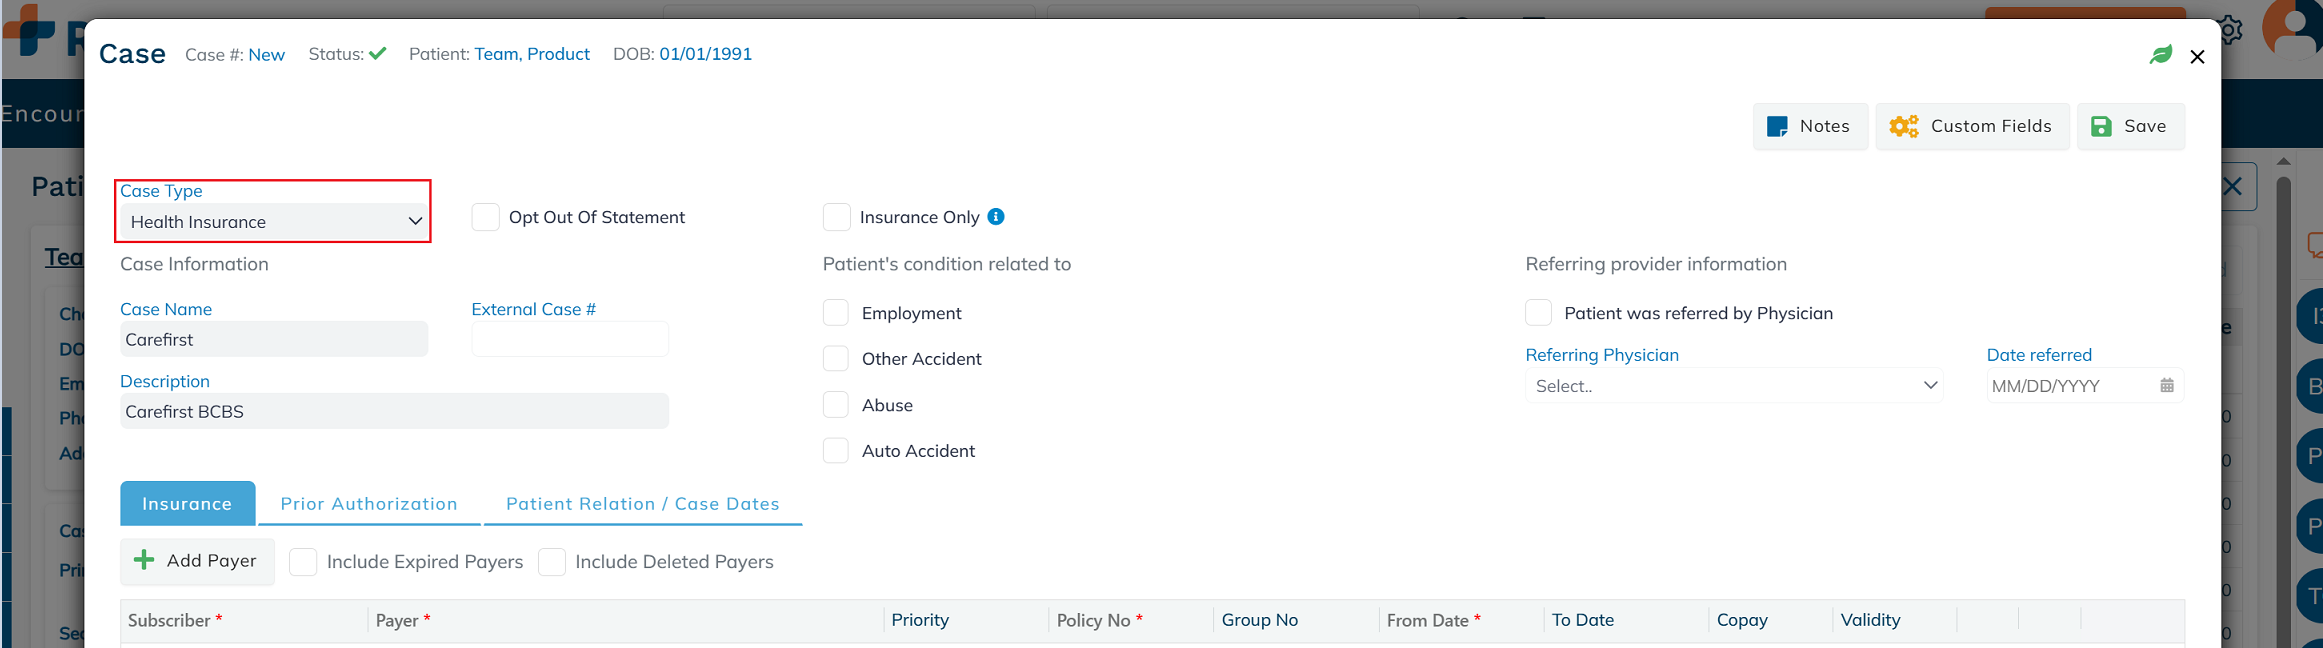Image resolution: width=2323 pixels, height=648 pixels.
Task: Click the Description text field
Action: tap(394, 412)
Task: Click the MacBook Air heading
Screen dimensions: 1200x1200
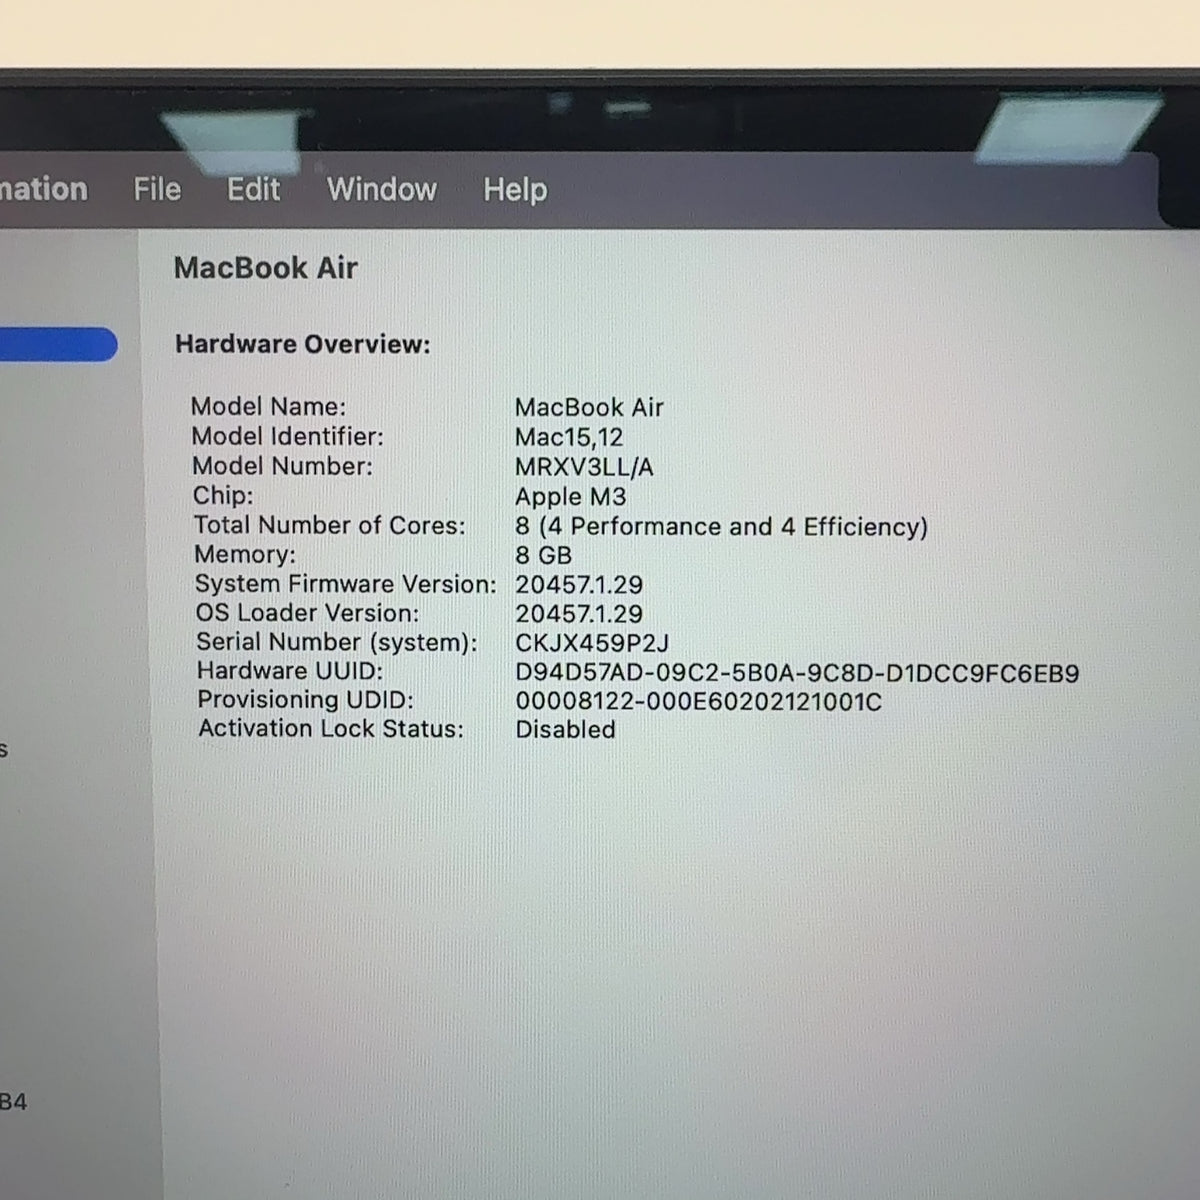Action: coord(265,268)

-=-=-

> WRITTEN REQUEST
Copy everything from the line containing "Task: Click the MacBook Air heading" down to the end of the data, substituting "Display size" for "Screen dimensions" and changing nothing else. Leave the pictures out.

> ANSWER FOR THIS EXERCISE
Task: Click the MacBook Air heading
Display size: 1200x1200
Action: coord(265,268)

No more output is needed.